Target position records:
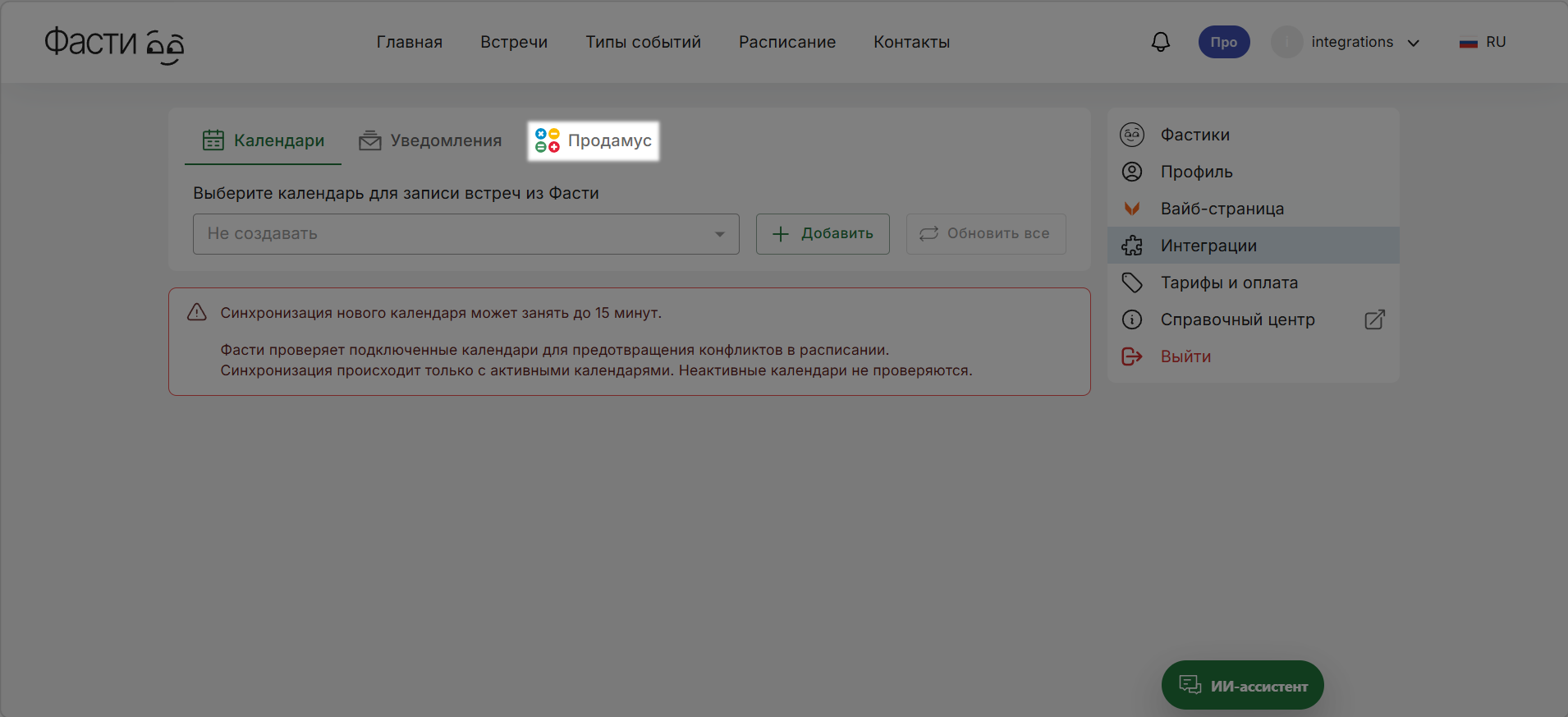1568x717 pixels.
Task: Select the Календари tab
Action: 264,141
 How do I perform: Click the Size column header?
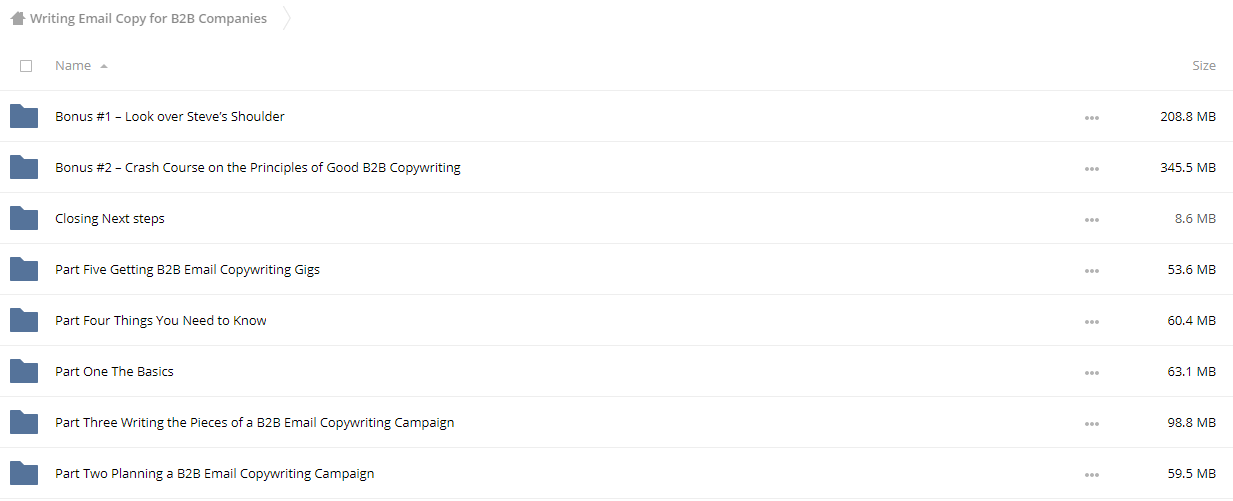tap(1204, 66)
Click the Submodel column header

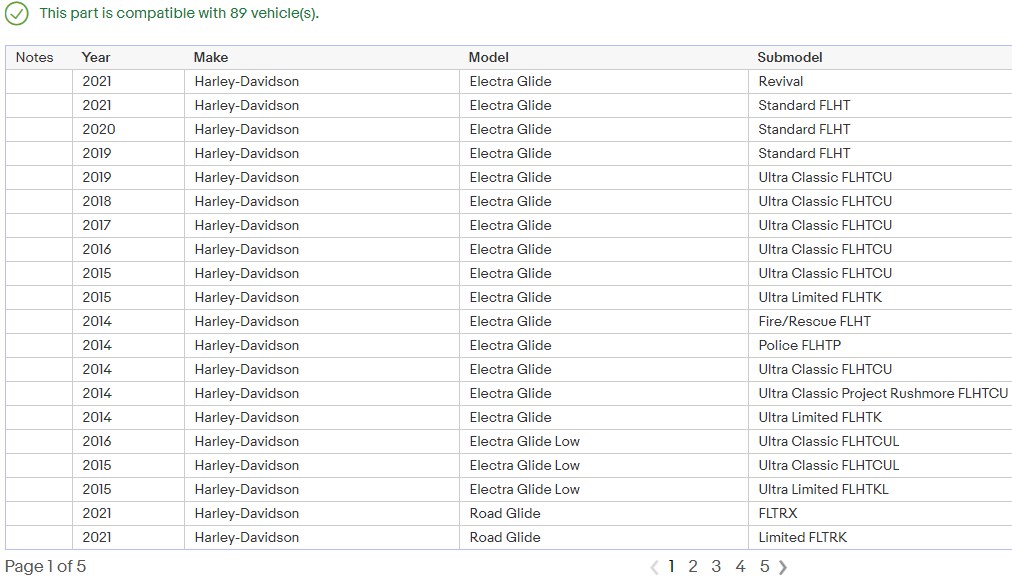[790, 57]
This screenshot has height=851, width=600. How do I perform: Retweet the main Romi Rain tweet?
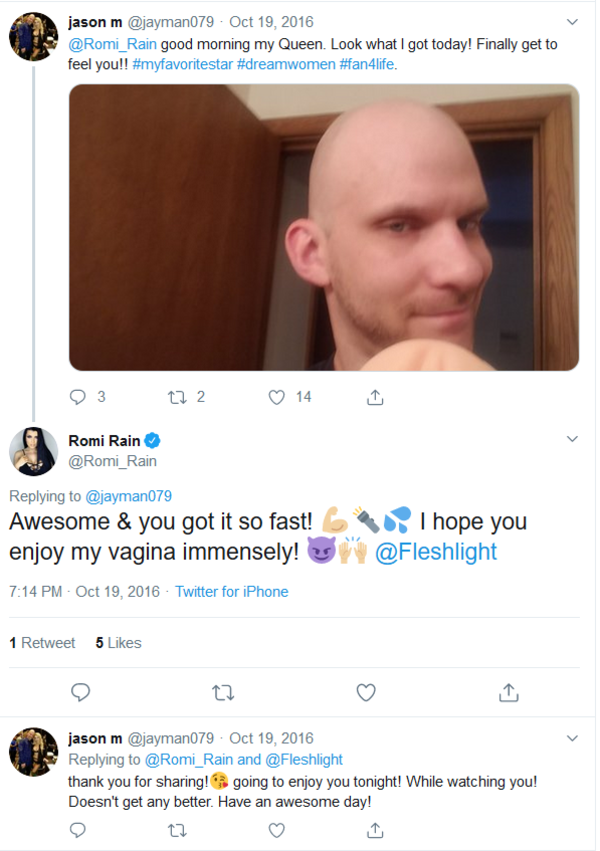[x=222, y=692]
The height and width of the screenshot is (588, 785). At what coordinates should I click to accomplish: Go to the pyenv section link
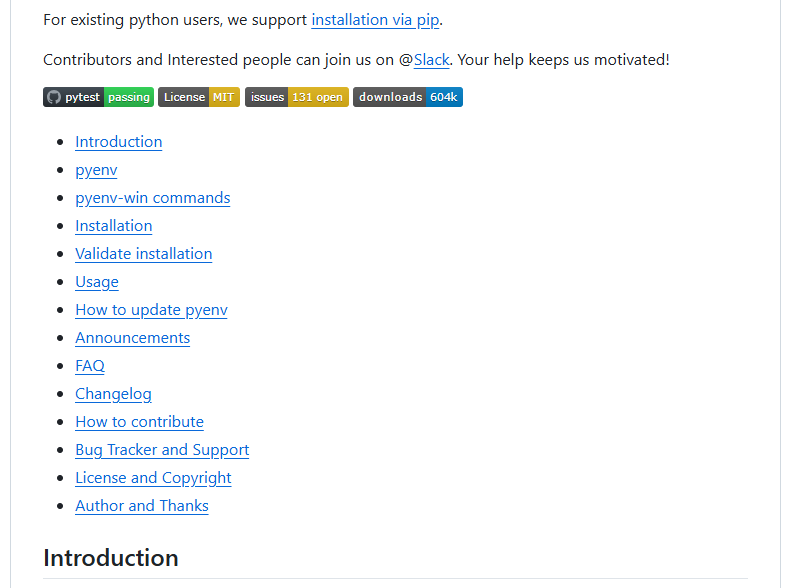click(96, 170)
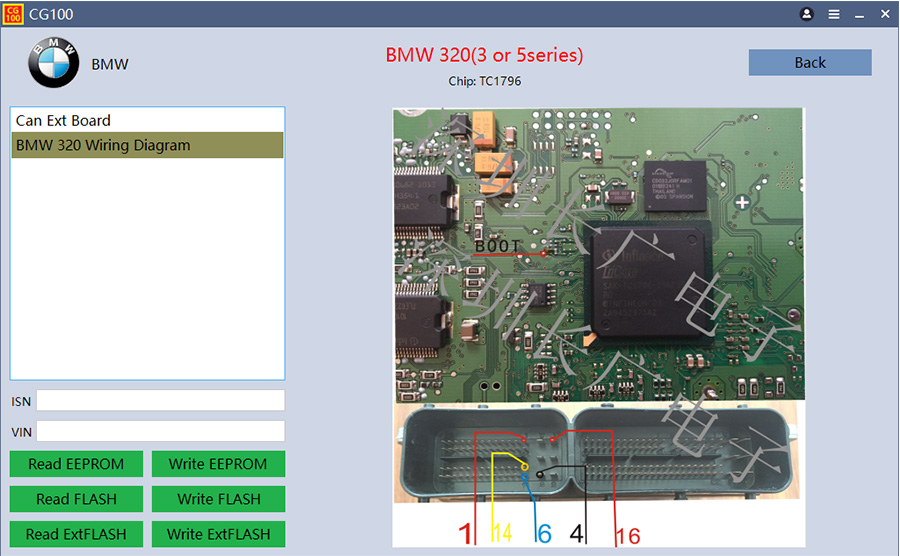Viewport: 900px width, 556px height.
Task: Open the hamburger menu icon
Action: coord(833,14)
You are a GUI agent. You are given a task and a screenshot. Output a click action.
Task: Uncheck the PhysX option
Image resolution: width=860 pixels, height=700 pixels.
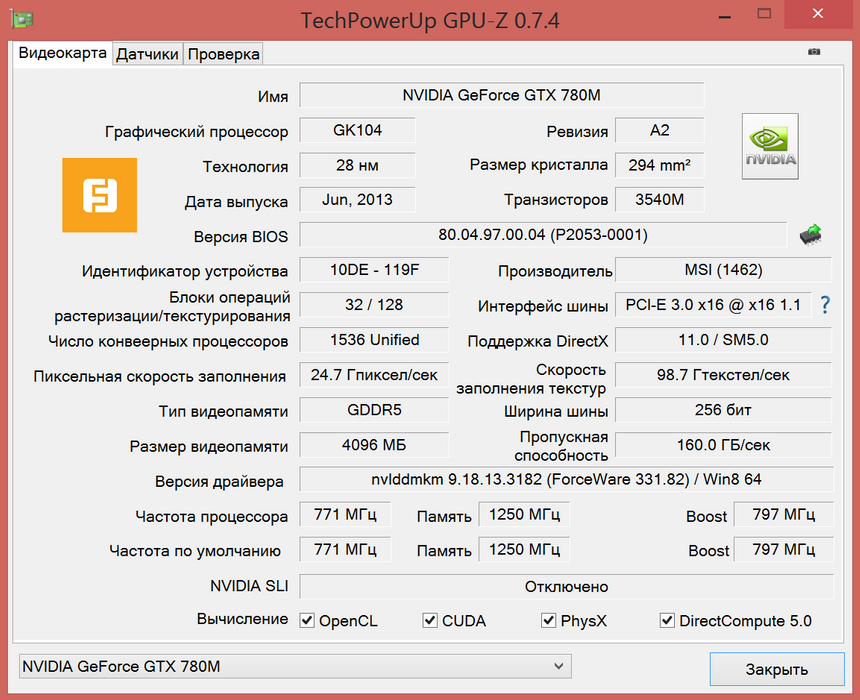tap(548, 620)
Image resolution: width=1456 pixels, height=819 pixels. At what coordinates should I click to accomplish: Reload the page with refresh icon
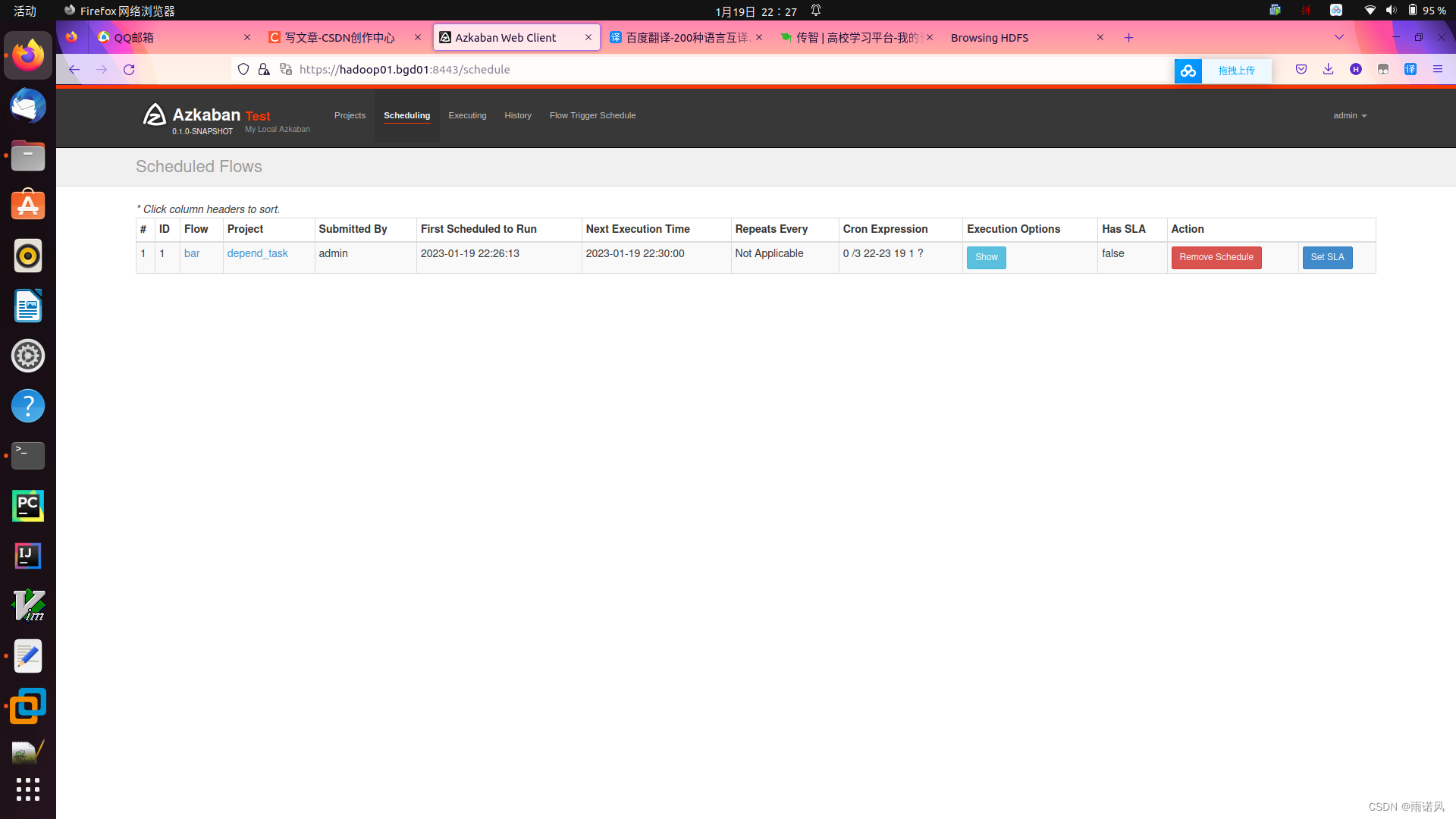pos(129,70)
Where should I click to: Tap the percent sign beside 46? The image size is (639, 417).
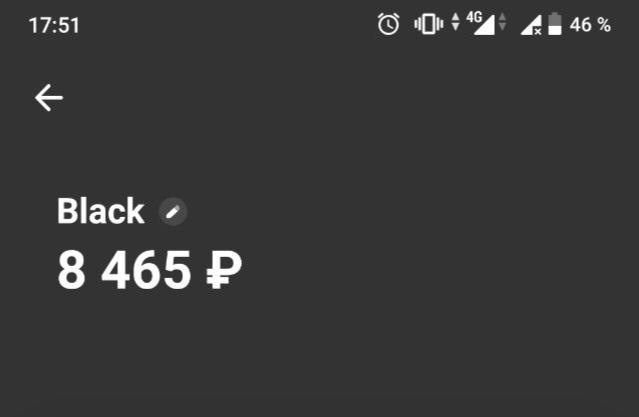click(604, 25)
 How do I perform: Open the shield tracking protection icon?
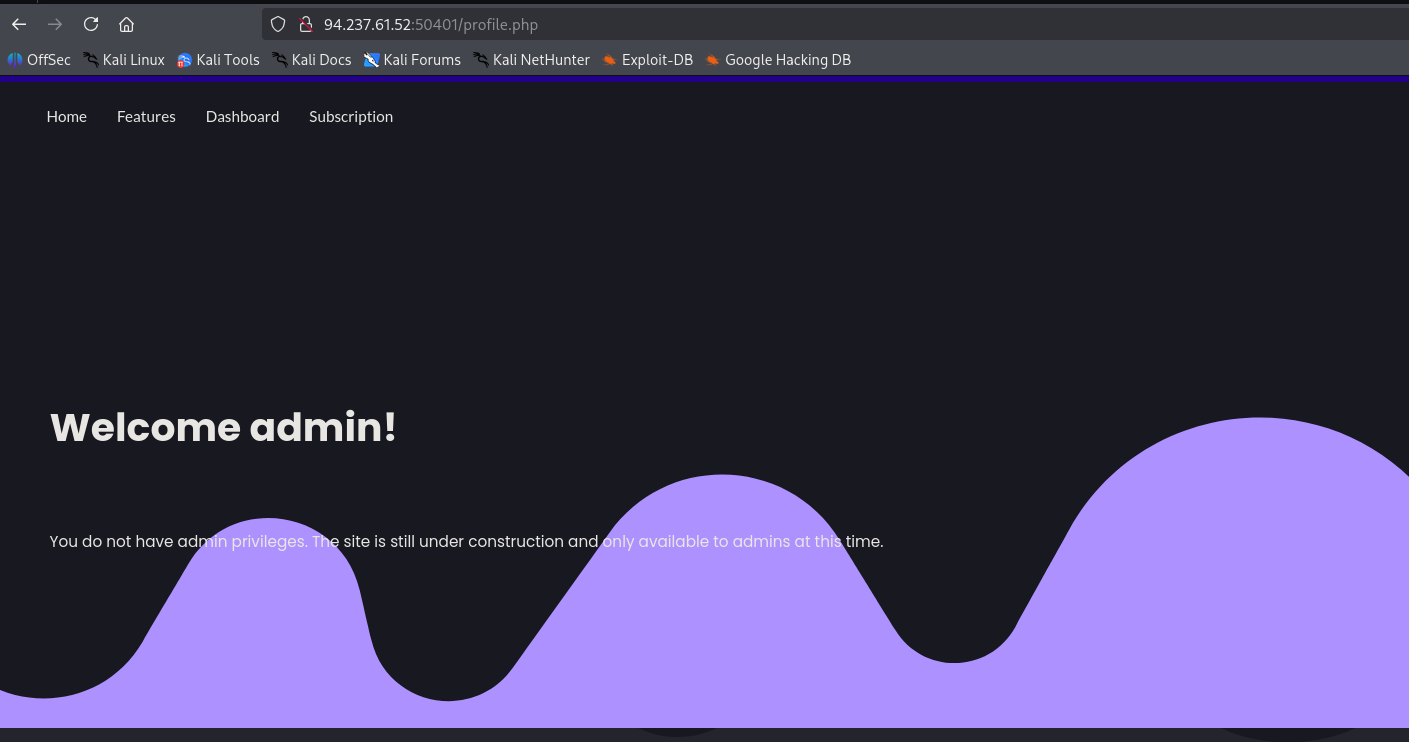pyautogui.click(x=279, y=24)
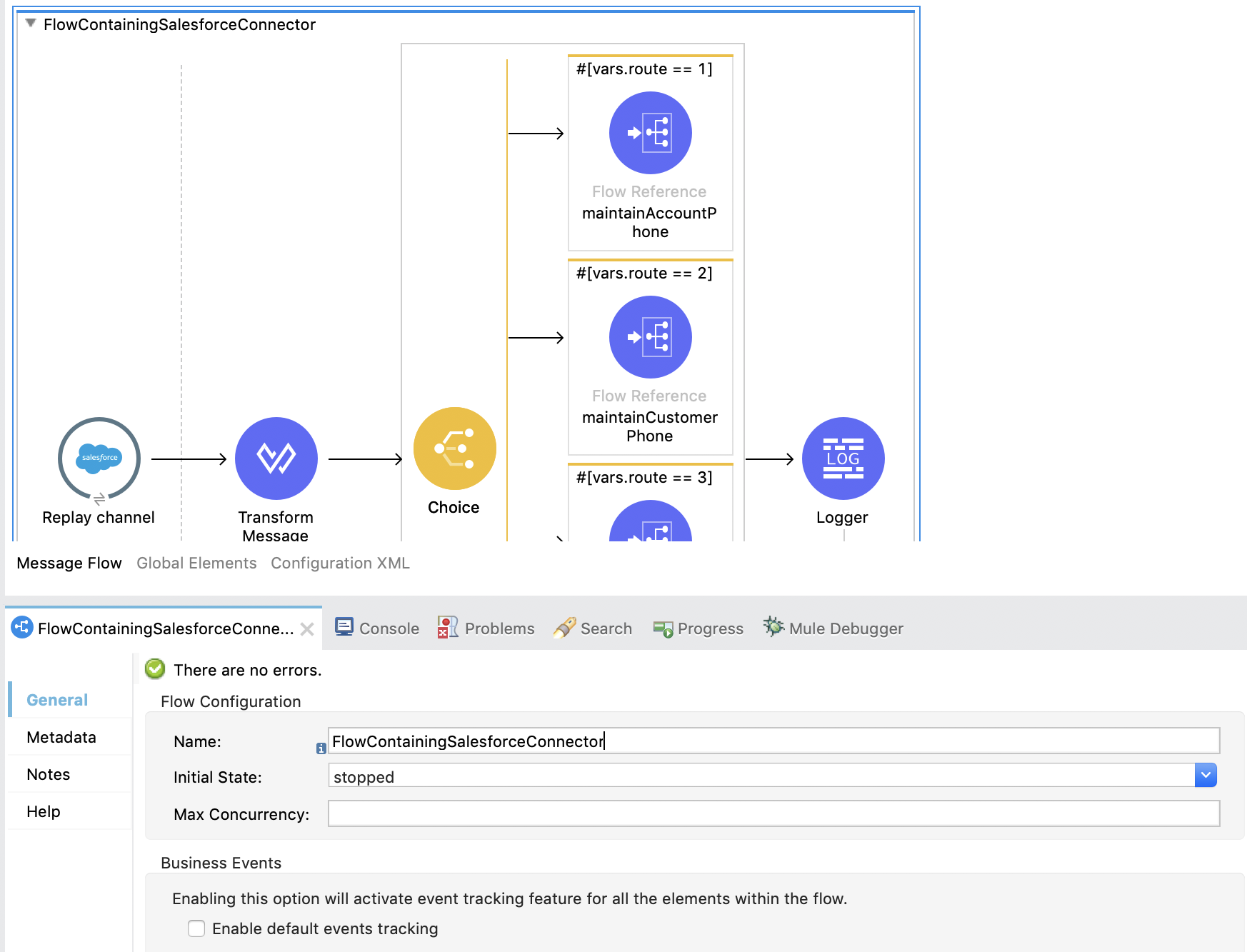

**EXERCISE DIRECTIONS:** Which lines in the records above contain the word "accomplish"? Collect each of those lines and copy it out in full.

**SOLUTION TO THIS PROBLEM:**
The height and width of the screenshot is (588, 785). At what coordinates should I click to accomplish: Go to the pyenv section link
Image resolution: width=1456 pixels, height=819 pixels. At what coordinates should I click to accomplish: Reload the page with refresh icon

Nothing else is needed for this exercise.